Typically, power plants have used a pneumatic controller with a single valve to add reagent to the influent stream for the purpose of controlling effluent pH (Figure 1). Little thought was given to the process requirements for this type of control. Some operational practices included using existing on-site water tanks in an attempt to perform batch-type pre-treatment. This sort of manual operation would only result in having pH “jump” repeatedly from below 2 to above 9.
|1. Single-valve pneumatic controller. Typical as-found sediment pond pH control. Source: NRG Energy|
This scenario is unacceptable due to possible uncontrolled chemical reaction and inefficient use of chemicals. The objective is to rectify the control situation—within tight budget constraints. To aid other power plants in reaching that goal, this article addresses four design considerations developed as part of sediment pond pH control projects recently completed at two NRG Energy plants: correct pH measurement, reagent delivery/injection that minimizes dead time and provides exact reagent charge, mixing of the reagent into the influent flow completely, and properly designing the pH controller so that it can function with a nonlinear process (pH titration curve).
Correct pH Measurement
Correct pH measurement is self-explanatory. For a feedback control system to function properly, there must be a valid process measurement. Measurement error and measurement dead time also can cause undesirable results. It is imperative that the responsible group maintain the pH measuring cell by cleaning it, checking calibration, and verifying response time on a periodic basis that particular conditions require.
Reagent Delivery and Injection
Due to the relatively high freezing point of the caustic solution, long reagent delivery piping was buried underground, with the control valves installed at a higher elevation in heated buildings (Figure 2). However, minimizing reagent delivery time to the influent is very important. At one end of the spectrum is a delivery dead-time goal of zero, but that is not easily attainable. At the other end are actual findings of dead-time delays up to 2 minutes.

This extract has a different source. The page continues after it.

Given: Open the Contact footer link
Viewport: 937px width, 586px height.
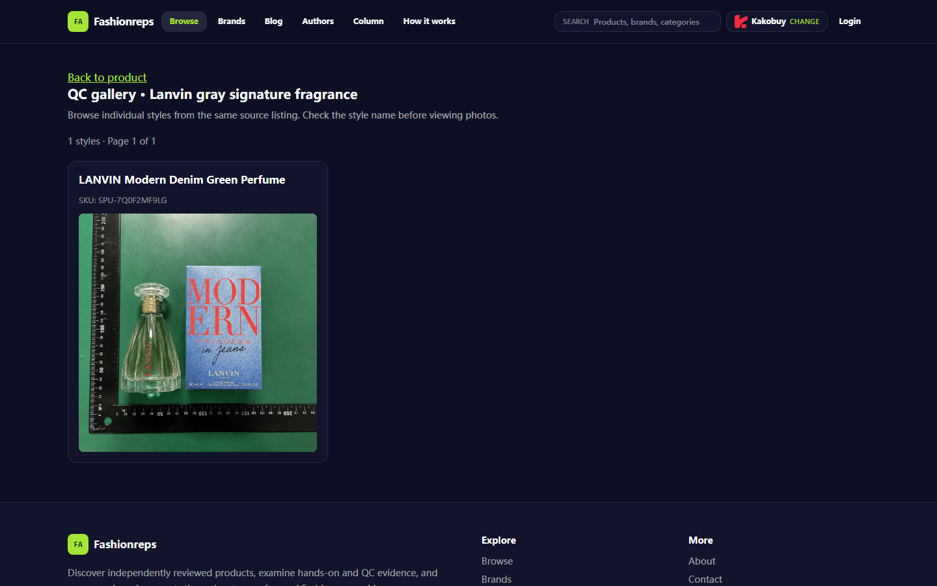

Step-change tests illustrated typical dead times of over 1 minute. These results have a similar effect to reset wind-up with a “sticking” valve that continuously sticks and then becomes unstuck.
|2. Higher ground. Typical as-found piping arrangement. Source: NRG Energy|
There is no effective way to tune out this dead time in a pneumatic controller, because dead time depends more on physical piping than on the control system tuning. Dead time varies from what takes place, in time, before. That is, if the reagent pipe is flowing and the valve shuts and then immediately re-opens, dead time decreases. However, if the valve is shut for a long time and reagent piping is drained, then there is a long dead time due to the pipe refilling.
A cost-effective approach to reducing dead time is to install little additional pipe. At the delivery point, pipe is added in the vertical direction such that the end is higher than the control valve position on the horizontal plane (Figure 3). Depending on the physical area, a minimal amount of heat tracing may need to be installed. In some instances a large-diameter pipe or other protective barrier can be affixed over the injection point should wind and/or personnel safety be a concern. The barrier pipe diameter is large enough to ensure no reagent contacts it. The new layout prevents draining and refilling issues and dramatically reduces process dead time.
|3. Delivery point. Reagent delivery piping modifications. Source: NRG Energy|
Efficient Mixing of the Reagent
Uniform mixing of the reagent into the inlet stream of the pond is essential to obtaining acceptable pH measurement. Consideration is given to highest inlet flow potential to ensure the mixing apparatus effectively provides a near-homogeneous solution for the control measurement pH cell.
In one project, the “as found” installed mixing system was an air blower with a single pipe submerged in the inlet stream. An imaginary matrix plane placed perpendicular to the flow through the inlet trough was used to locate the measurement cell during pH tests to determine mixing effectiveness (Figure 4). Each section measurement is obtained by using a portable pH meter. With a constant inlet flow and a locked control valve, tests indicated considerable pH variation across the measurement plane.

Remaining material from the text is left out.